THE RECORDS: Begin
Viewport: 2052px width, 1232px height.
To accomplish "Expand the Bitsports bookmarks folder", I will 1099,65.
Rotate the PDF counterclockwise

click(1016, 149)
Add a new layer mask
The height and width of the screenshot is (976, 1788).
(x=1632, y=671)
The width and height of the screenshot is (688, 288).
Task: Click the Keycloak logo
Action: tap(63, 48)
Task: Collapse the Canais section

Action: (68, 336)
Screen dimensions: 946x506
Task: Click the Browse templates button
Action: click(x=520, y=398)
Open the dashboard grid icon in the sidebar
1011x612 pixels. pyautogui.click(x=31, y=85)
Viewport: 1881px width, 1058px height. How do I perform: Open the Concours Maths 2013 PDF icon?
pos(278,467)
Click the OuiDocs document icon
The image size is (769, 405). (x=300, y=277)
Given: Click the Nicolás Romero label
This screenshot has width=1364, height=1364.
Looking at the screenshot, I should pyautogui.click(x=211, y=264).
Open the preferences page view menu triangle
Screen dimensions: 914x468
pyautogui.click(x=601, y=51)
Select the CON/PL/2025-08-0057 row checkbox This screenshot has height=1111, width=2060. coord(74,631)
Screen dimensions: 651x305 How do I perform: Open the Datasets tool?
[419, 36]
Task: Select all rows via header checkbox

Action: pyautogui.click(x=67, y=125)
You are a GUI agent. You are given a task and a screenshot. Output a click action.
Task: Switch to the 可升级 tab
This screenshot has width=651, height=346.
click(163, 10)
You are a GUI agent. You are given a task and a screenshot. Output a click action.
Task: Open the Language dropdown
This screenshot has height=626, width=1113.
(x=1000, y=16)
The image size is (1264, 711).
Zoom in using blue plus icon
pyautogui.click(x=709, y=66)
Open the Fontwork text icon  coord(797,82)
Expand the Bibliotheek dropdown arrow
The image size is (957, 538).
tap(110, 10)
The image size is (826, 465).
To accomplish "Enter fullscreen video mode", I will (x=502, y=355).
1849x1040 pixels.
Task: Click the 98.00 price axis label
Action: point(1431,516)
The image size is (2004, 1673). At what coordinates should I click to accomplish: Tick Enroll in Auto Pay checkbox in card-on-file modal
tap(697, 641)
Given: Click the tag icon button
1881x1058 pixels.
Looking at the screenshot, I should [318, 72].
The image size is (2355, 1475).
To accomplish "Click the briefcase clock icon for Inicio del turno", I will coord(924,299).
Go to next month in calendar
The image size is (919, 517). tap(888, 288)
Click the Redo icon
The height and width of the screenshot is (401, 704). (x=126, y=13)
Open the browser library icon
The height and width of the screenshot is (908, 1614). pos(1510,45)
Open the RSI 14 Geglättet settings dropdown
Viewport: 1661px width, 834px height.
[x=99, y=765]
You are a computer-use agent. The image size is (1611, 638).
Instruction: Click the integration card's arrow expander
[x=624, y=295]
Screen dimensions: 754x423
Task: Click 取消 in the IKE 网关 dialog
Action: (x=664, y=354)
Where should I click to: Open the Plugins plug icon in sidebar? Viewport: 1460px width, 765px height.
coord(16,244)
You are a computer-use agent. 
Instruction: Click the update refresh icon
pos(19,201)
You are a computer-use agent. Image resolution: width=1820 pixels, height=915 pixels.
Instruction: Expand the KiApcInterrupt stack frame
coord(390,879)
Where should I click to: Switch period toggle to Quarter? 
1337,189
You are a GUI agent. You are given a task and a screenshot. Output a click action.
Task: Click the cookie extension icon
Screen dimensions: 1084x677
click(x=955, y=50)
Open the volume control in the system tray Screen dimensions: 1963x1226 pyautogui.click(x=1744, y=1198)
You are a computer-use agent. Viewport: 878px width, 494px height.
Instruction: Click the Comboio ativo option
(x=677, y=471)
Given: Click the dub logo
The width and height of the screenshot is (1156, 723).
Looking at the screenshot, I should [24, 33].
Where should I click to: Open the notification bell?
THE RECORDS: End
EXERCISE OBJECTIVE:
Every line of the listing above that contains "computer" is to be copied.

REPLY TO THE EXERCISE:
You are a computer-use agent. The image size is (1611, 638).
You are a computer-use agent. 
You are a computer-use agent. Image resolution: width=1820 pixels, height=915 pixels.
You are a computer-use agent. Viewport: 878px width, 494px height.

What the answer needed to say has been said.